Objective To secure a full time position in Bioinformatics .
Masters of Science in Bioinformatics
Operating System: Windows XP, Windows Vista, Mac, Linux, Unix
Specialities: Next Generation Sequencing, PLINKSEQ, PLINK, KING, Annovar, dbSNP, HapMap, UCSC genome browser, Circos visualization tool, NCBI, Pubmed, Genomic data formats like VCF, GVF, BED,etc.
DBMS,MS Office Suite, Perl, BioPerl, Python, Bash, Java, PostgreSQL, MySQL, HTML, XML, R
- Displayed Copy Number Variation data ploidy type ,ploidy score and CNV scores plots for four different CNV data files(data summarized on Complete Genomics platform) utilizing Circos genome visualization tool.
- Developed a Perl converter to convert GVF to VCF format for the individual hg19 chromosome fasta files downloaded from the UCSC genome browser .
- Developed a Perl converter to convert GVF file format to VCF format for the hg19 whole genome as a reference.
- Developed a Perl parser to split a large VCF file having autism data for 411 individuals to smaller VCF files for each of these individuals. Used Annovar to analyze these genomes files.
- Developed a Perl script to generate the flanking sequences surrounding all the types of variants of 17 individuals of Utah family sequenced on three different platforms 17 CGI hg19, 17 CGI hg18 and 17 Illumina.
- Developed a Perl script to count the flanking sequences that are present multiple times in the entire list of 7 mers to generate the output having each line as 7mer and count of it in the individual. Accomplished this for 17 individuals for three platforms CGI hg19, CGI hg18 and Illumina
- Wrote a Perl script to get the top 15 or top n most frequent 7mers(flanks + SNPs) for 51 genomes.
- Using Perl, applied Quality score threshold of >= 20 to the SNPs sequenced in Illumina platform for 17 Utah family genomes. Obtained the list of overlapping and non overlapping variants between CGI hg19 and Illumina files, flanking sequences, their counts and top 15 most frequent polymers for 17 individuals with and without Quality score threshold for SNPs.
- Wrote a Perl script to generate all possible combinations of 7mers in the genome that is 16384 strings. Compared the list of overlapping SNPs , non overlapping or CGI specific SNPs and Illumina specific SNPs (without quality score threshold) to the list of 16384 patterns to obtain three tables having the 16384 strings as first column and 17 columns each having their counts per individual using Perl. Obtained top 20 most frequent from each table to draw a comparison between two platforms .
- Developed a Perl script that gives the counts of each of 16384 7mers or patterns from the human genome hg19 as reference.
- Developed a Python script to compare the quality scores columns of overlapped and non overlapped variants GVF files for both CGI+Illumina and Illumina+CGI directions of comparison.
- Developed a shell script to automate multiple command line runs of gsearch for 17 individuals .A single command line run takes as a input CGI GVF file and reference as Illumina GVF file and vice versa for each individual to obtain the list of overlapping and non overlapping variants which is time consuming.

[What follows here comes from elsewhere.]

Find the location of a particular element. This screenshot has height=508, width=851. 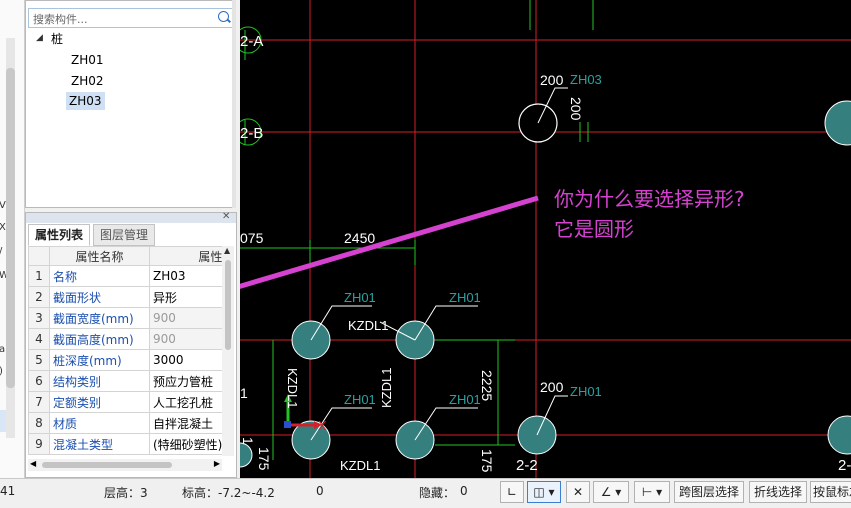

property-name: 定额类别 is located at coordinates (100, 402).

- Developed a shell script to automate multiple runs of generation of Average Quality scores from the GVF file column for the overlapping and non overlapping list of variants in two directions of comparison (CGI+Illumina and Illumina+CGI).
Confidential, Boston, MA
Bioinformatics Research Co-op Summer 2011
- Researched on how bad are the consequences of missense variations in causing disease. Obtained Condel scores from Ensembl variation database for a list of variants.
- Accomplished analysis of whole genome utilizing PLINK for Identity by descent and Inbreeding coefficients writing Perl scripts.

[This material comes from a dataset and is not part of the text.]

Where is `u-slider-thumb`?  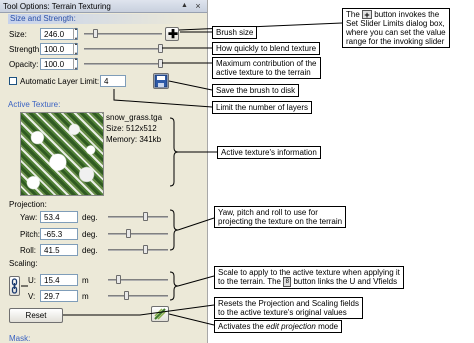 u-slider-thumb is located at coordinates (119, 280).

- Accomplished GWAS using King tool for getting kinship scores. Drawn comparison between PLINK and King tools and found that the King tool is more efficient.
- Wrote Perl script to obtain the list of genes that are least probable in different types of statistical tests performed for updating company’s tools.
- Wrote Perl script to obtain Phastcons scores for a list of variants matching with those in the UCSC genome browser.Wrote Perl script to get the variant sites overlapping with the allele coordinates of miRNA’s downloaded from miRBase database .
- Wrote Perl script to parse out the number of drug responders and non responders with one or two variants for each gene in a sorted list of genes with different patterns of variants for 25 responders and 25 non responders respectively.
- Automated Pubmed searches by writing a Perl script.
- Developed Circos genome data visualization tool for Cancer utilizing JavaFX in Netbeans IDE. Also, queried company’s internal database to obtain 1000 Genomes genotypes using Perl.